Twenty-three
Twenty-three:
ein gefundenes Fettnäpfchen
Leylas Perspektive:
„Michael!" Ich stöhnte genervt auf. „Ich bitte dich", meinte ich. „Pack die Schere doch endlich weg", rief ich überfordert, fuhr mir übers Gesicht.
Ich hatte schon wieder Bastelkleber im Gesicht kleben. Wegen Laura, weil sie nicht hörte. Diese Kinder waren manchmal unerträglich.
„Mummy, noch fünf Minuten", quengelte er los. „Ich mag das noch zu Ende schneiden", jammerte er und ich seufzte genervt.
„Fünf Minuten!", rief ich und gab – mal wieder – nach. „Wenn du bist dahin nicht fertig bist, gehst du dennoch ins Bett." Er nickte. „Deine Schwester ist schon im Bett. Nimm dir daran mal ein Beispiel." Ich seufzte nochmal.
„Mum?" Ich verdrehte innerlich meine Augen, ehe ich zu Laura hinuntersah.
„Ja, Schatz?", zuckten meine Mundwinkel, ehe sie ihre Arme anhob.
„Gehst du mit mir noch ein paar Minuten raus und spielst Fangen?"
Ich seufzte, beugte mich hinab und hob sie hoch, ehe ich mich in Bewegung setzte.
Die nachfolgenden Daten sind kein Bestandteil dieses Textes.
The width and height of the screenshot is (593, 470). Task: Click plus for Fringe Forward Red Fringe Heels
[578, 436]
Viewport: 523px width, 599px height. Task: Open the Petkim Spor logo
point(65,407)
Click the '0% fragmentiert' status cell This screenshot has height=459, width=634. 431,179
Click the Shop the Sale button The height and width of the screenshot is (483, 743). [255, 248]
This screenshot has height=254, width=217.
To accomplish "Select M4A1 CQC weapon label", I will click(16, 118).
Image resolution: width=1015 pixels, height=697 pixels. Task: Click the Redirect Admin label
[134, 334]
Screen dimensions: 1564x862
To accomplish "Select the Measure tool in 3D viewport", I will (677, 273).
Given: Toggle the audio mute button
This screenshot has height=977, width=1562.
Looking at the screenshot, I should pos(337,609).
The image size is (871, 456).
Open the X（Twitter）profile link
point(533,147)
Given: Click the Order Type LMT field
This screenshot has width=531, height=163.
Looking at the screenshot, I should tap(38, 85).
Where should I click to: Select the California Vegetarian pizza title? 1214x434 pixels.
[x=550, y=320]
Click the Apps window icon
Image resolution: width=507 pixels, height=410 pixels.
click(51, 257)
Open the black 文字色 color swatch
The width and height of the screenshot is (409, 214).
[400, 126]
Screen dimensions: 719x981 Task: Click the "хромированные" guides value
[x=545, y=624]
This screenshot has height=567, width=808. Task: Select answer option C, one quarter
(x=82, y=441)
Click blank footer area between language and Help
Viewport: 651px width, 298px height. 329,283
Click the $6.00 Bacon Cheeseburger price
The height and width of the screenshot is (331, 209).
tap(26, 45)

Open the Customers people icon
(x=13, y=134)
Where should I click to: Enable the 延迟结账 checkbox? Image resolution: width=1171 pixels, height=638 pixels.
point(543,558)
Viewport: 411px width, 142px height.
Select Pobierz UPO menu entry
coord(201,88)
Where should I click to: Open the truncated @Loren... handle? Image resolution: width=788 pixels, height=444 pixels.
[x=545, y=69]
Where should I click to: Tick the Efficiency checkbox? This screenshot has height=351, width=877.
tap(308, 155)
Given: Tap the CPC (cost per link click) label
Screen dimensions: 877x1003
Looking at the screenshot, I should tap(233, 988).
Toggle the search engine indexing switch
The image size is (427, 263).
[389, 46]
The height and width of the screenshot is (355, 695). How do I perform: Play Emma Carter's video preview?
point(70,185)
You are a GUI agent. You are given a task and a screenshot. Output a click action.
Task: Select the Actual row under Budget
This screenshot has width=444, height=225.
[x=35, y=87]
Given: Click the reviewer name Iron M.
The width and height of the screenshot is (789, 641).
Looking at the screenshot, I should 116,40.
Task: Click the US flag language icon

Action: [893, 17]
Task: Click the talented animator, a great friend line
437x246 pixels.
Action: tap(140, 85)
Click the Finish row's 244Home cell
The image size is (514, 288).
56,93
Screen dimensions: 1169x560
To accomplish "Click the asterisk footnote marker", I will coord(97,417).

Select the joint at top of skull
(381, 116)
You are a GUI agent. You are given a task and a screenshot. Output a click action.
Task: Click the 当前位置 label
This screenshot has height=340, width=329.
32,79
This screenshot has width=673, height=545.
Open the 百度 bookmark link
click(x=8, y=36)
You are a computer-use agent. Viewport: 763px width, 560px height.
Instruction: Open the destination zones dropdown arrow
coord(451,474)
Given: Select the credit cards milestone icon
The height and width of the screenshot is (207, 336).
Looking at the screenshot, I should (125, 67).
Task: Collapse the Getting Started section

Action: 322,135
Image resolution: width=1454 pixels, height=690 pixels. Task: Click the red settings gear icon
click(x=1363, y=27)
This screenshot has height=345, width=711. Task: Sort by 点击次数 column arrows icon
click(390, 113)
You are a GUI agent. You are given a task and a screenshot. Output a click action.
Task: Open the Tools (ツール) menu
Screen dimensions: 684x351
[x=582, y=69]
„Zehn Minuten", sagte ich ihr, lief mit ihr nach draußen auf die Veranda. Michael würde trotz meiner „fünf Minuten"-Ansage noch zehn Minuten brauchen. Wie immer.
Ich seufzte wieder, lehnte mich gegens Geländer, ehe ich in den dunklen Himmel hinaufsah, ehe ich Laura herunterließ.
>Es regnet bestimmt bald wieder.
„Los, lauf los, ich zähle bis zwanzig", lächelte ich sie an, ehe sie kicherte, breit grinste und sich dann umdrehte, die Verandatreppe hinunterlief.
Ganz in meine Gedanken versunken, in denen ich zählte, bemerkte ich kaum, dass es kurz donnerte.
„Mummy!" Ich zuckte zusammen, sah sofort zu Laura.
„Ja?", fragte ich, lief bis zur Treppe. „Was ist?", fragte ich, runzelte die Stirn.
„Besuch", rief sie, zeigte unseren Feldweg entlang und hielt sich danach ihre Finger an die Lippen.
Ich zog meine Augenbrauen zusammen, lief die Treppen hinunter, ehe ich in die Richtung schaute, in die Laura gezeigt hatte.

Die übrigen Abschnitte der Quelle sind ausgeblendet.